Saved entries
---+---

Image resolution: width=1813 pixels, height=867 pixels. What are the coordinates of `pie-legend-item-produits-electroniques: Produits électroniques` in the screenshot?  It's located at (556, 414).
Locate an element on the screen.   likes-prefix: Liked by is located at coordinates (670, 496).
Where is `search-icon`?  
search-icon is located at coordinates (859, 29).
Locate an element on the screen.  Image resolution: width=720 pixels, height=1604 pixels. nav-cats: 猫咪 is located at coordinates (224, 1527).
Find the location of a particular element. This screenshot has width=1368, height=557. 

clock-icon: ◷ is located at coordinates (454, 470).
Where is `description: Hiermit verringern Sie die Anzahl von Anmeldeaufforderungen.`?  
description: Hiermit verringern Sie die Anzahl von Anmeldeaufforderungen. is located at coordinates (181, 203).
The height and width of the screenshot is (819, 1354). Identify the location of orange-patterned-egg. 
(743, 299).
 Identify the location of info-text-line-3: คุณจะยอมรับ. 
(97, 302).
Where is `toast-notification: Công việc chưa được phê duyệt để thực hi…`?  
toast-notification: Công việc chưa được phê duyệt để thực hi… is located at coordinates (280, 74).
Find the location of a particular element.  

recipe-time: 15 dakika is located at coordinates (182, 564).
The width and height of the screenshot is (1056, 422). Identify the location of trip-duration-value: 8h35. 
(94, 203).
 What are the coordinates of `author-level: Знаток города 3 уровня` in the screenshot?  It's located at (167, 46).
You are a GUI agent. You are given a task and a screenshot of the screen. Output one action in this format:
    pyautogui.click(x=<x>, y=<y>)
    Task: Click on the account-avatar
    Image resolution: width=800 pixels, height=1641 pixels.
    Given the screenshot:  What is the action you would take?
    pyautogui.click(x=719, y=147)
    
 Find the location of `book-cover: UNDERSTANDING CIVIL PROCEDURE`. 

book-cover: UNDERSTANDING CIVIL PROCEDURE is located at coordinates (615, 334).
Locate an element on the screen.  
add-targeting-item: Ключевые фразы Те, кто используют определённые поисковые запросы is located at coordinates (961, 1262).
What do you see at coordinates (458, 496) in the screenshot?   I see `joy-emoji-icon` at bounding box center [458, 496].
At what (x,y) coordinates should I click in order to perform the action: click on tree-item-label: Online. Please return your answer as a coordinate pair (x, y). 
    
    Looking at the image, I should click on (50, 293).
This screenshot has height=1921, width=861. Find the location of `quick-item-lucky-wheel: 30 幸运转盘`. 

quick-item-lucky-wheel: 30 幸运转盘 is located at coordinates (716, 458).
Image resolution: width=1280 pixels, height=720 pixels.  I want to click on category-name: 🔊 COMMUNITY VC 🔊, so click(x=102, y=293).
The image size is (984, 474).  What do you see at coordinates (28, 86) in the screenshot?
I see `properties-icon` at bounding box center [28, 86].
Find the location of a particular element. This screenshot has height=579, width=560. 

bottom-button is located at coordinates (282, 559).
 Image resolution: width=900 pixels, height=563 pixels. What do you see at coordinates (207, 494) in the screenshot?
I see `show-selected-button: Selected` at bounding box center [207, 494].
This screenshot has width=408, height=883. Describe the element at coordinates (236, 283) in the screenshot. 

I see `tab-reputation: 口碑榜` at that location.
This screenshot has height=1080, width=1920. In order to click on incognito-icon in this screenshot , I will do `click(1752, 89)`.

---+---

**What is being asked**
Reproduce every one of these lines verbatim.

**Exercise response**
Image resolution: width=1813 pixels, height=867 pixels. What are the coordinates of `pie-legend-item-produits-electroniques: Produits électroniques` in the screenshot?  It's located at (556, 414).
Locate an element on the screen.   likes-prefix: Liked by is located at coordinates (670, 496).
Where is `search-icon`?  
search-icon is located at coordinates (859, 29).
Locate an element on the screen.  Image resolution: width=720 pixels, height=1604 pixels. nav-cats: 猫咪 is located at coordinates (224, 1527).
Find the location of a particular element. This screenshot has width=1368, height=557. 

clock-icon: ◷ is located at coordinates (454, 470).
Where is `description: Hiermit verringern Sie die Anzahl von Anmeldeaufforderungen.`?  
description: Hiermit verringern Sie die Anzahl von Anmeldeaufforderungen. is located at coordinates (181, 203).
The height and width of the screenshot is (819, 1354). Identify the location of orange-patterned-egg. 
(743, 299).
 Identify the location of info-text-line-3: คุณจะยอมรับ. 
(97, 302).
Where is `toast-notification: Công việc chưa được phê duyệt để thực hi…`?  
toast-notification: Công việc chưa được phê duyệt để thực hi… is located at coordinates (280, 74).
Find the location of a particular element.  

recipe-time: 15 dakika is located at coordinates (182, 564).
The width and height of the screenshot is (1056, 422). Identify the location of trip-duration-value: 8h35. 
(94, 203).
 What are the coordinates of `author-level: Знаток города 3 уровня` in the screenshot?  It's located at (167, 46).
You are a GUI agent. You are given a task and a screenshot of the screen. Output one action in this format:
    pyautogui.click(x=<x>, y=<y>)
    Task: Click on the account-avatar
    Image resolution: width=800 pixels, height=1641 pixels.
    Given the screenshot:  What is the action you would take?
    pyautogui.click(x=719, y=147)
    
 Find the location of `book-cover: UNDERSTANDING CIVIL PROCEDURE`. 

book-cover: UNDERSTANDING CIVIL PROCEDURE is located at coordinates (615, 334).
Locate an element on the screen.  
add-targeting-item: Ключевые фразы Те, кто используют определённые поисковые запросы is located at coordinates (961, 1262).
What do you see at coordinates (458, 496) in the screenshot?   I see `joy-emoji-icon` at bounding box center [458, 496].
At what (x,y) coordinates should I click in order to perform the action: click on tree-item-label: Online. Please return your answer as a coordinate pair (x, y). 
    
    Looking at the image, I should click on (50, 293).
This screenshot has height=1921, width=861. Find the location of `quick-item-lucky-wheel: 30 幸运转盘`. 

quick-item-lucky-wheel: 30 幸运转盘 is located at coordinates (716, 458).
Image resolution: width=1280 pixels, height=720 pixels.  I want to click on category-name: 🔊 COMMUNITY VC 🔊, so click(x=102, y=293).
The image size is (984, 474).  What do you see at coordinates (28, 86) in the screenshot?
I see `properties-icon` at bounding box center [28, 86].
Find the location of a particular element. This screenshot has height=579, width=560. 

bottom-button is located at coordinates (282, 559).
 Image resolution: width=900 pixels, height=563 pixels. What do you see at coordinates (207, 494) in the screenshot?
I see `show-selected-button: Selected` at bounding box center [207, 494].
This screenshot has width=408, height=883. Describe the element at coordinates (236, 283) in the screenshot. 

I see `tab-reputation: 口碑榜` at that location.
This screenshot has height=1080, width=1920. In order to click on incognito-icon in this screenshot , I will do `click(1752, 89)`.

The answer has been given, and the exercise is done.